Contact : Dr. Chris Lambros
D. International Maternal, Adolescent and Pediatric Medicine Branch. HIV therapies in children and adolescents. Strategies to reduce transmission from mother to infant or fetus.
Chief: Dr. Ed Handelsman
E. Prevention Sciences Program. Conduct basic research on mechanisms of HIV transmission supportive of new biomedical strategies for interrupting transmission. Conduct of domestic and international phase I, II, and III clinical trials to evaluate HIV/AIDS prevention strategies, including microbicides, chemoprophylactic agents, and other biomedical and behavioral risk reduction interventions.
Acting Director: Sheryl Zwerski, MSN, CRNP
F. Microbicide Research Branch. Basic research on mechanisms of HIV transmission leading to new biomedical strategies for interrupting transmission. Translational research on microbicides, spanning discovery and preclinical through pilot human clinical research. Pilot clinical studies of the performance of microbicide vehicles with regard to coverage of and persistence on mucosal surfaces, potential biomarkers of safety, behavioral acceptability, and new technology to evaluate safety.
Dr. Roberta Black
Chief Topical Microbicide Research Branch
Division of Allergy, Immunology, and Transplantation
The Division of Allergy, Immunology, and Transplantation (DAIT) supports studies of the immune system in health and the cause, pathogenesis, diagnosis, prevention, and treatment of disease caused by immune dysfunction.
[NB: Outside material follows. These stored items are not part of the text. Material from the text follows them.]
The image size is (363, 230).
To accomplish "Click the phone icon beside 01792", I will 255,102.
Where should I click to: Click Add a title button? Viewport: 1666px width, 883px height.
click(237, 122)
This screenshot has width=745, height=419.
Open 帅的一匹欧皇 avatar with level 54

Director: Daniel Rotrosen, M.D.
A. Asthma, Allergy, and Inflammation Branch. Asthma, atopic dermatitis, hypersensitivity reactions, rhinitis, sepsis, sinusitis, urticaria, basic studies of asthma and allergy mechanisms, new therapies to prevent or treat asthma and allergic diseases, food allergies, epidemiology and prevention, phagocyte biology, eosinophilic gastroenteritis, and mechanisms of host defense. Methodologies to design, manage, and analyze clinical and epidemiologic research of the etiology, prevention, and treatment of asthma, allergy, and inflammatory diseases.
Chief: Dr. Matthew Fenton
B. Basic Immunology Branch. Origin, maturation, and interactions of immune cells, immune cell receptors, ligands, cytokine biology, molecular basis of activation, antigen recognition, immune tolerance, immune response regulation, hematopoiesis and stem cell biology, enhancement of vaccine effectiveness in neonates and adults, and basic immunology of vaccines and immunotherapeutics as medical countermeasures for biodefense.
Chief: Dr. Helen Quill
301-496-7551, Fax: 301-480-2381
C. Clinical Immunology Branch. Preclinical and clinical research to develop and improve therapies for the treatment of autoimmune diseases, primary immune deficiencies (not HIV), basic research of disease mechanisms, and biomarkers, immunotherapy of disease processes, disorders mediated by lymphocyte products, and mucosal immunity.
Chief: Dr. James McNamara
301-451-3121, Fax: 301-480-1450
D. Transplantation Immunobiology Branch. Acute and chronic graft rejection, allogeneic and xenogeneic transplantation, development of immunomodulatory agents to prevent and treat graft rejection, genomics of the alloimmune response, hematopoietic stem cell transplantation, major histocompatibility complex, minor histocompatibility antigens, infectious and malignant complications of immunosuppression in transplantation, and technologies for MHC typing.
Chief: Dr. Nancy Bridges
E. Radiation Countermeasures Program. Radioprotectants, mitigators and therapeutics for acute radiation syndrome or the delayed effects of acute radiation exposure; radionuclide-specific therapies, including chelating agents, blocking agents, and other novel decorporation agents; improved methods of radiation biodosimetry and bioassay for radionuclide contamination; biomarkers of organ-specific radiation injury; therapeutics for radiation combined injury; therapeutics for radiation-induced immunosenescence.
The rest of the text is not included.